Your task>
Return exactly, please, the lines from the one containing "The width and" to the last line of the entries below, and nothing else, leaving pictures out.

### Available data ###

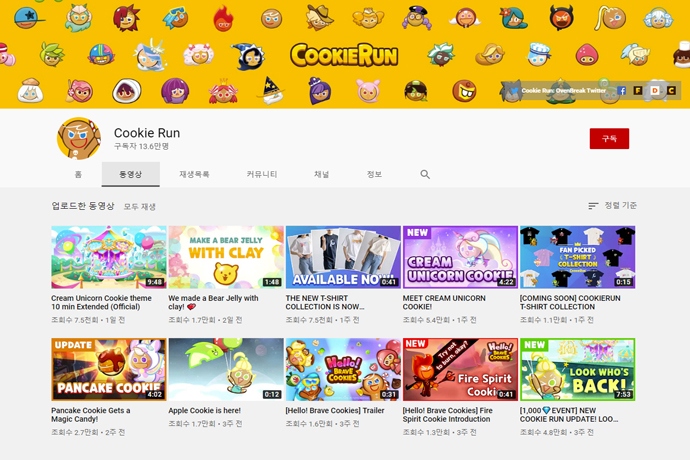
Task: Open the 정렬 기준 sort dropdown
Action: [611, 206]
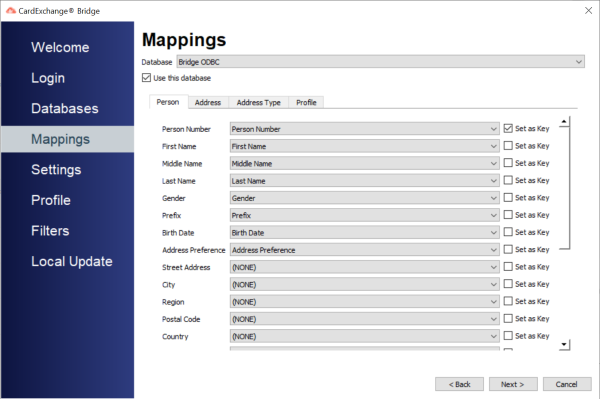Select the Profile tab in mappings
Image resolution: width=600 pixels, height=399 pixels.
(306, 103)
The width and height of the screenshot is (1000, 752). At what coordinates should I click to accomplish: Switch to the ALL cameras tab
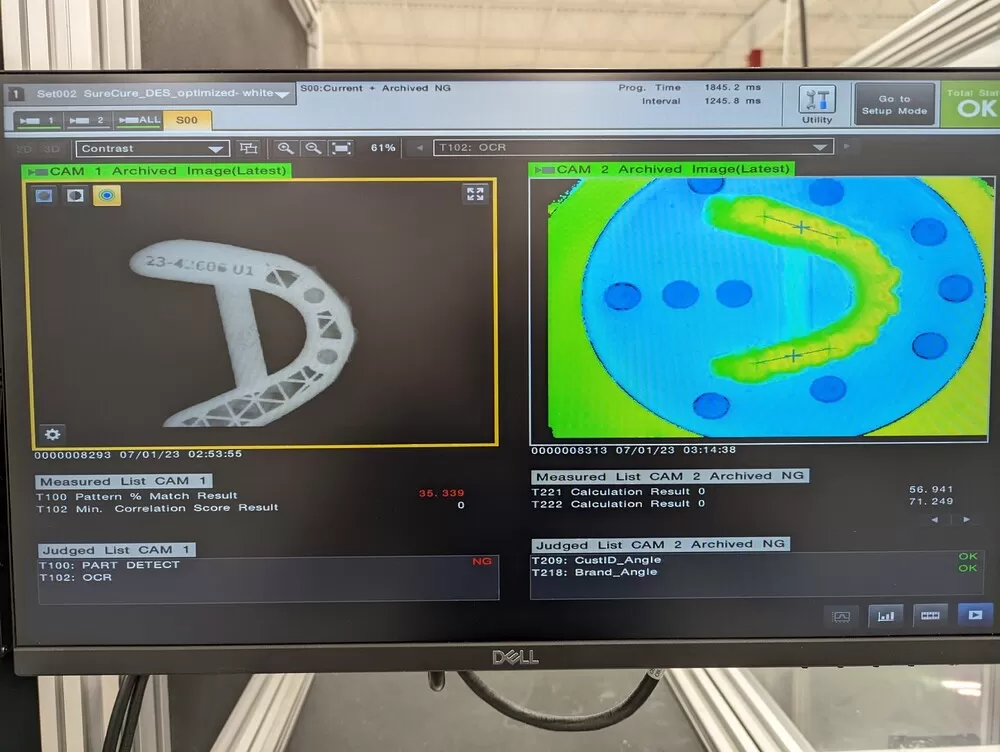(138, 120)
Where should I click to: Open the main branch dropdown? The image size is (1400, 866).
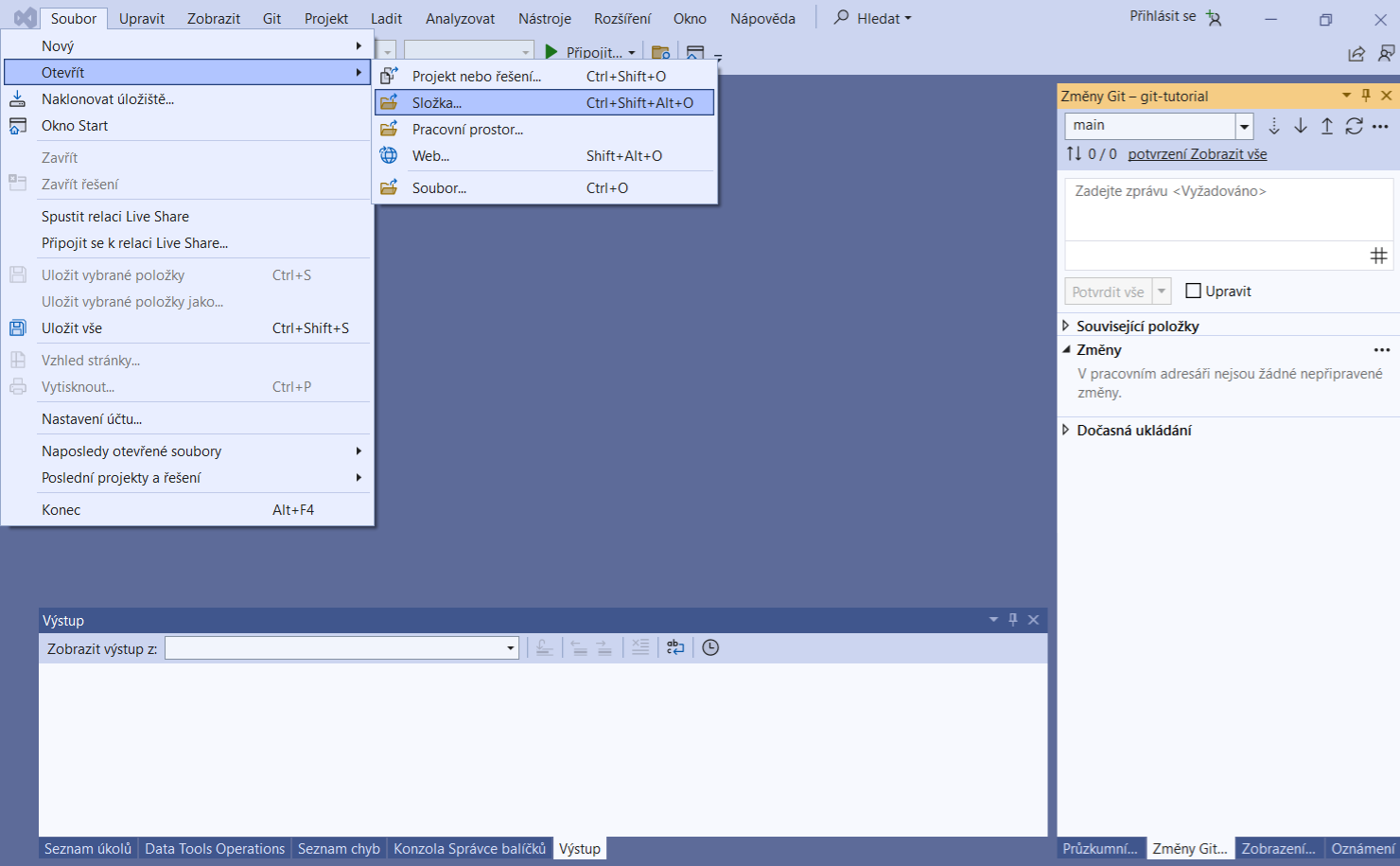pos(1245,126)

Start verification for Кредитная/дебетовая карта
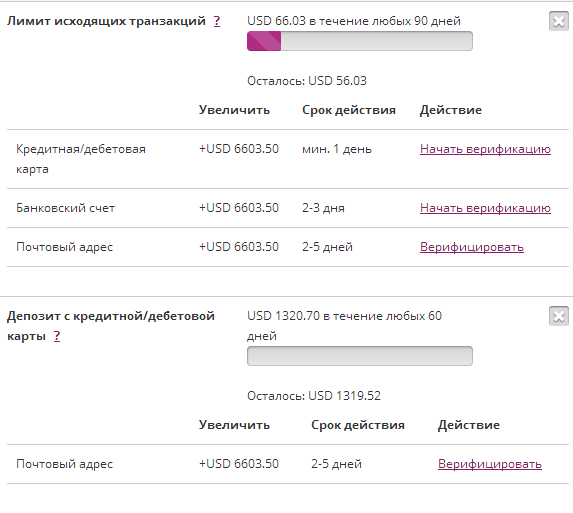[485, 149]
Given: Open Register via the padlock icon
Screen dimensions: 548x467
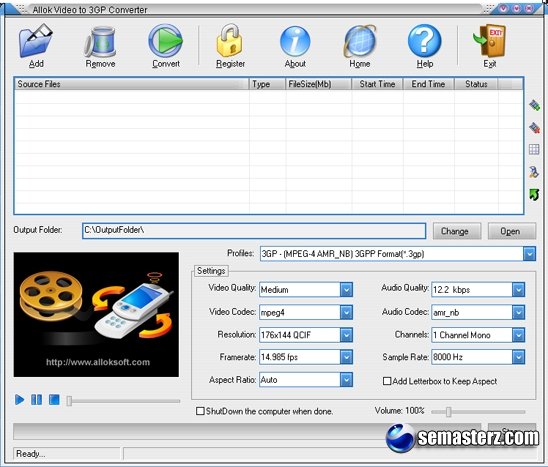Looking at the screenshot, I should click(230, 41).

###

Exercise solution>
The width and height of the screenshot is (1000, 752). At what coordinates should I click to accomplish: Switch to the ALL cameras tab
(138, 120)
Where should I click to: Open the main branch dropdown? The image size is (1400, 866).
pos(1245,126)

Start verification for Кредитная/дебетовая карта
[485, 149]
Given: Open Register via the padlock icon
Screen dimensions: 548x467
Looking at the screenshot, I should click(230, 41).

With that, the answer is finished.